Papá ya había salido de sastrería en sastrería a recoger trajes de paño descuartizados para coser, para comer de ese trabajo. Regresaba a las 11 como un reloj de sol —una hora más o menos—, lleno de paños empaquetados en periódicos, sonriente con su chispa de oro —no había perdido todavía su muela de la risa que tanto amara—, diciéndole a mamá que le ensartara la aguja de la máquina mientras buscaba tiza y metro. Y comenzaba a recorrer quién sabe cuántos caminos con su pedalear incesante, moviendo a lado y lado la cabeza según la curva que tomara, rápidamente, la costura de los vestidos.

Yo me sentaba frente a él, mirando solamente bajo la Singer la parte inferior de su cuerpo, tan activa, tan noble, hacia arriba y abajo con sus zapatos bien lustrados, con limón, por él mismo.
 

En ese tiempo yo era solo, yo dominaba los estadios de la niñez, el resto de la gente de casa cuando hacía algo era por algo, tenía razones para todo. En cambio yo echaba a correr hacia el oeste, y no sabía que era el oeste.

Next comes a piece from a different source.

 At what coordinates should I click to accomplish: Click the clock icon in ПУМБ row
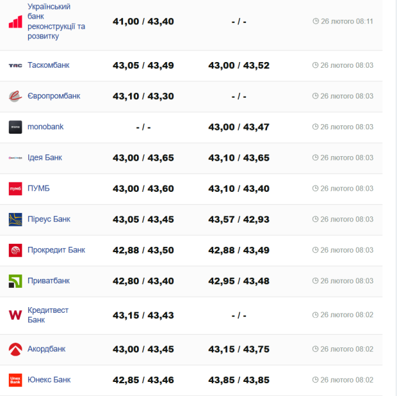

Fue en una de esas carreras cuando tropecé con Arnulfo, ese muchacho indio por el pelo que adoptara mi tía para menudas diligencias, sacara el perro de la casa para que hiciera de las suyas, diera a las matas de beber, trajera kolas, pasara los pocillos

 

 

 

con el tinto temprano, enjuagara la escupidera, y tanteara el culito de las dos o tres ponedoras para avisar que tenían huevo.

Él ya tenía seis años, mucha vida, mucha experiencia que contarnos procedente de Tierradentro. Era veloz con los mandados y el «paticas de Arnulfo» se convirtió posteriormente como dicho burletero de la familia.

Nos hicimos amigos pero, y esto inconscientemente, amo y señor y siervo. Cuando me daba el arrebato lo agarraba a patadas en las canillas y, aunque bien fácilmente podría haberme matado con sus manotas humanas, todo lo recibía de mi parte con una estúpida sonrisa aplastante.

 

 

La vecinita de cinco años leía ya los Tarzanes de los periódicos y a través de la tapia nos coqueteaba. Arnulfo me posaba en sus hombros y yo la miraba bañarse en un platón hondo, con calzoncitos de hilo rosa muy breves, muy coqueta a su modo. La sirvienta de ellos nos bajaba a escobazos, y gritando que depravados, y amenazando, feroz, con denunciarnos a mis padres.